TAIPEI — China’s military modernization efforts over the past 20 years have been marked by broad efforts, according to an expert, as opposed to focusing on specific services.

“So, we see new naval forces, air forces, ground forces and missile forces,” said Dean Cheng, a China military specialist at the Heritage Foundation.

That level of wide-ranging spending, combined with aggressive regional moves — dubbed “tailored coercion” — is what is putting neighbors on edge, experts say.

In March, China announced it was spending $131 billion, up 12.2 percent from the 2013 budget of $119 billion. This year marks 17 straight years of near-double-digit increases in defense spending.

The Chinese Air Force boasts new fighters, upgraded strike aircraft and new surface-to-air missile systems.

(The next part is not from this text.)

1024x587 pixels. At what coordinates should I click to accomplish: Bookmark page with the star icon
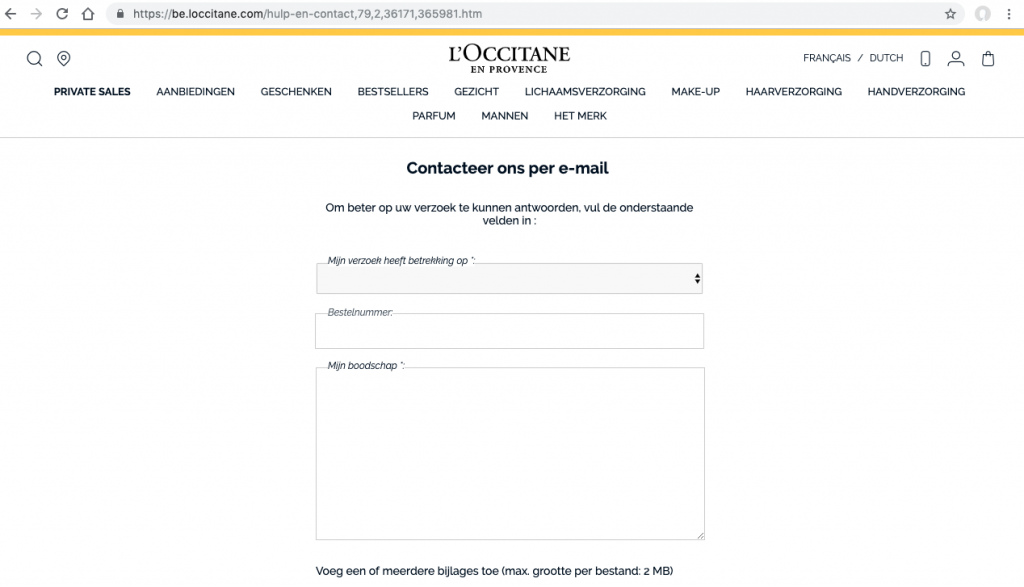click(x=950, y=14)
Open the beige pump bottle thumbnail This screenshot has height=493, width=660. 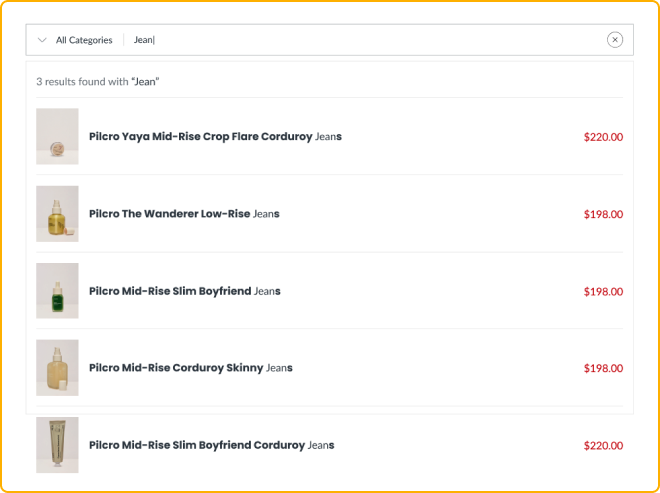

The Navy has new surface combatants in serial production, new nuclear and diesel-powered submarines, a refurbished aircraft carrier with new ones under construction, amphibious assault ships, and the expansion of its naval infantry. The Second Artillery Corps has a variety of new missiles, including a new road-mobile intercontinental ballistic missile, the DF-41, capable of carrying several nuclear warheads.

Cheng said other new capabilities include advancements in C4ISR support systems, such as new airborne early warning aircraft, electronic warfare aircraft, additional tankers, new command-and-control systems, unmanned aerial vehicles, and space systems that include small satellites and anti-satellite warfare systems.

“All this is backed by additional training. This is not a military that has simply purchased new equipment for parades,” Cheng said. “Instead, there is reason to think that they have been working hard at being proficient in its employment, including the development of an indigenous doctrine, which exploits the strengths and shields, the weaknesses of the PLA [People’s Liberation Army] with this new equipment, as well as training to that doctrine.

“So, in this light, neighbors are faced with a growing, comprehensive threat,” Cheng said.

Added to this modernization is a strategy dubbed “tailored coercion” in a new report released in March by the Center for a New American Security (CNAS). The paper describes an insidious pattern of “dialing up and dialing down coercive diplomacy” — also referred to as “forceful persuasion” — and blending it with positive engagement, such as trade and investment.

The strategy spans legal, economic and military realms. It is also a strategy that has been “uniquely escalatory and revisionist.” Beijing officials consistently declare that the country’s muscular actions have been necessary responses to external provocations. China blames some combination of the US rebalancing to Asia and subsequent adventurism among US allies who believe that they can test China with Washington at their back, said the report.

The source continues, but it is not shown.